I love in the training manual where they want to see "tire marks"....Really? Tire marks? I'll show you some tire marks. I love how they have us cutting grass here already and want to know why we didn't have 140 properties done and uploaded by 7:30 tonight. Try to tell them that we have snow here in some spots still and they don't know what to say. They are out of touch and are having trouble filling their coverage areas. People are smartening up and they've burned their bridges. They had to fold to me by giving in to MY coverage area and not theirs because they only had one other guy for our zone. They may be recruiting someone to take our spot, but the guys who will jump through their hoops just aren't out there. Luckily, we know how to play their game and know the short cuts.


----------



## jack125 (Jan 8, 2013)

no SG any more,got 4 calls fromm SG last week ,allway no to much BS,find a craigslist looser


----------



## livinlife (Dec 18, 2012)

I mowed dirt all day If it makes you feel any better :thumbup:


----------



## GTX63 (Apr 12, 2012)

Now make sure you upload your yardstick photos to justify your invoices.....


----------



## STARBABY (Apr 12, 2012)

GTX63 said:


> Now make sure you upload your yardstick photos to justify your invoices.....


U guys really put up with that? I would have to tell them were to stick the yard stick!


----------



## Weisspropmaintenance (Mar 8, 2013)

Did any of you guys get the e mail about having a "training" meeting at a property. I got the e mail late monday night and it says something like there will be a mandatory vendor meeting on thursday to go over the expectations for the upcoming grass cut season the training will be held at a property that is active and it will be in the field so dress appropriatly. And you Must have 2 members of your company there with one being the managing member of the company, ive been doing this since 07 and ive never had to deal with this much crap for so little reward.


----------



## NewEnglandProp (May 23, 2012)

geesh had a knock down dragout fight with them in 06 when they were paying 55-65 a lawn in CT-lord only knows what they beat that fee down to :lol:


----------



## hammerhead (Apr 26, 2012)

Weisspropmaintenance said:


> Did any of you guys get the e mail about having a "training" meeting at a property.
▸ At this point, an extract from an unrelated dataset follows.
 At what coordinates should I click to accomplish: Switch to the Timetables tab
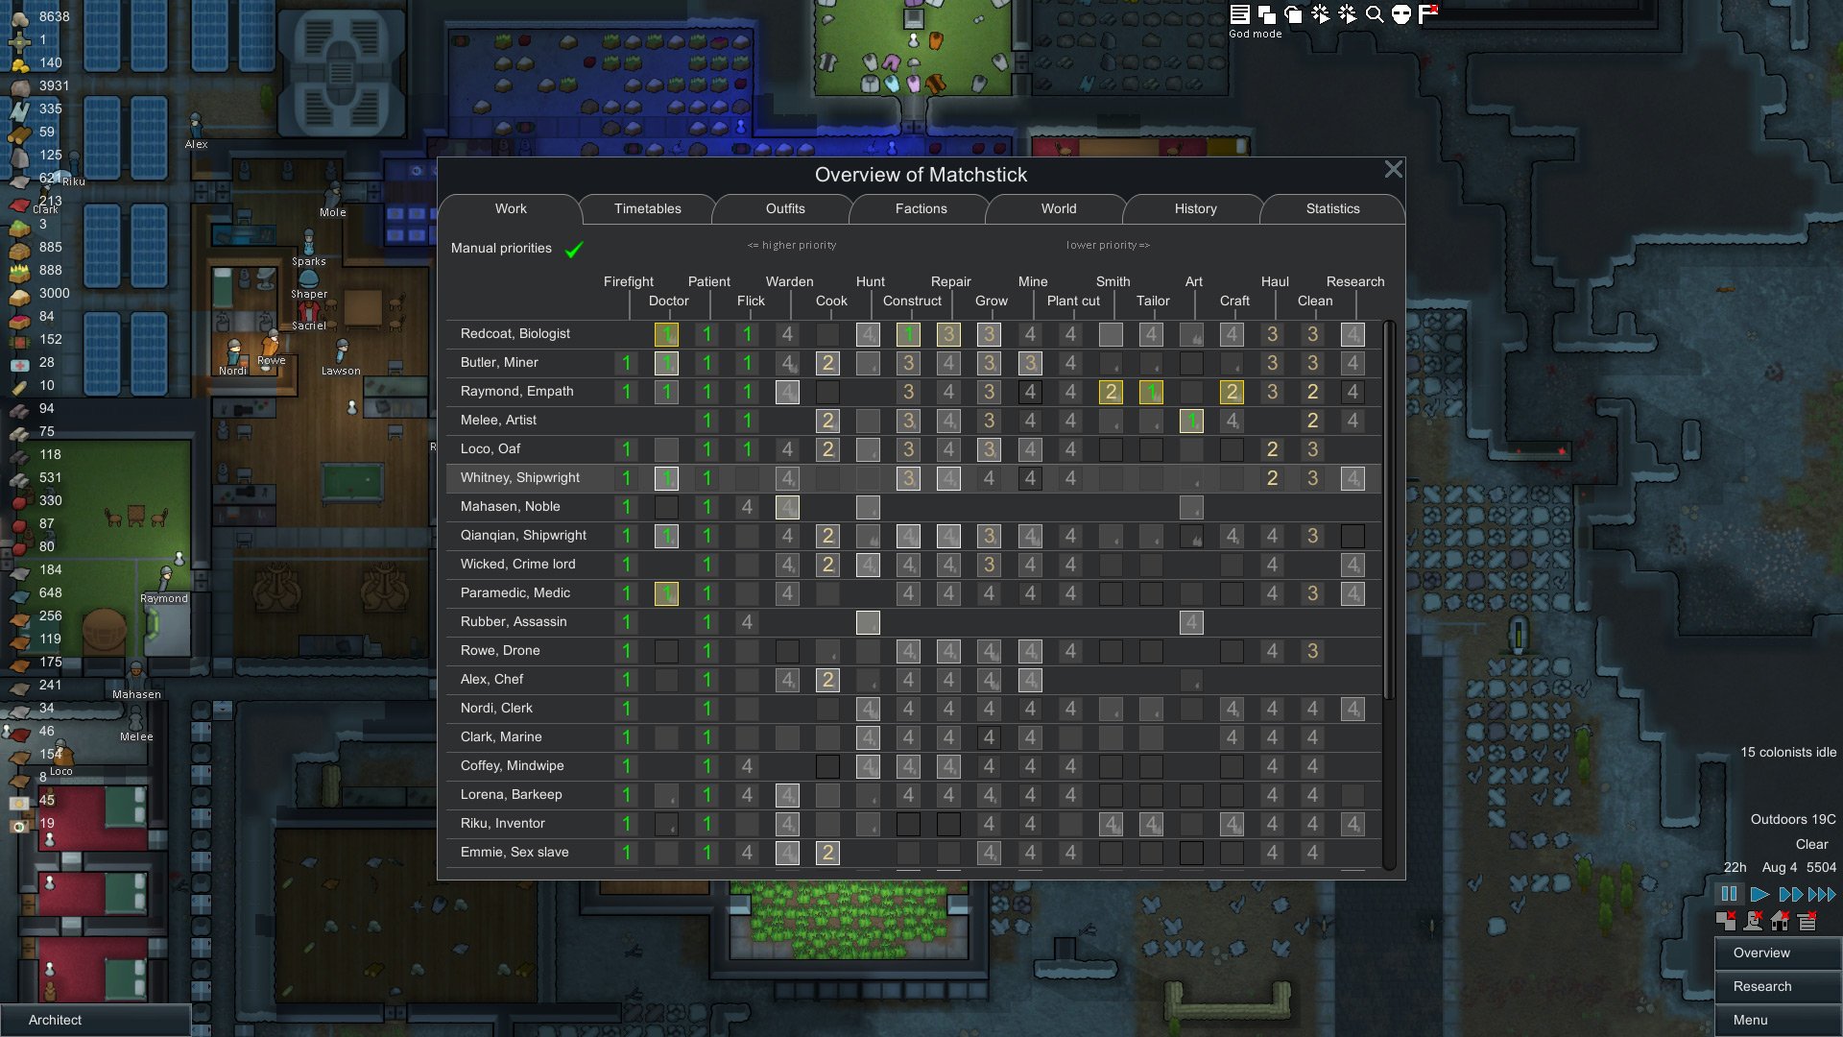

I got the e mail late monday night and it says something like there will be a mandatory vendor meeting on thursday to go over the expectations for the upcoming grass cut season the training will be held at a property that is active and it will be in the field so dress appropriatly. And you Must have 2 members of your company there with one being the managing member of the company, ive been doing this since 07 and ive never had to deal with this much crap for so little reward.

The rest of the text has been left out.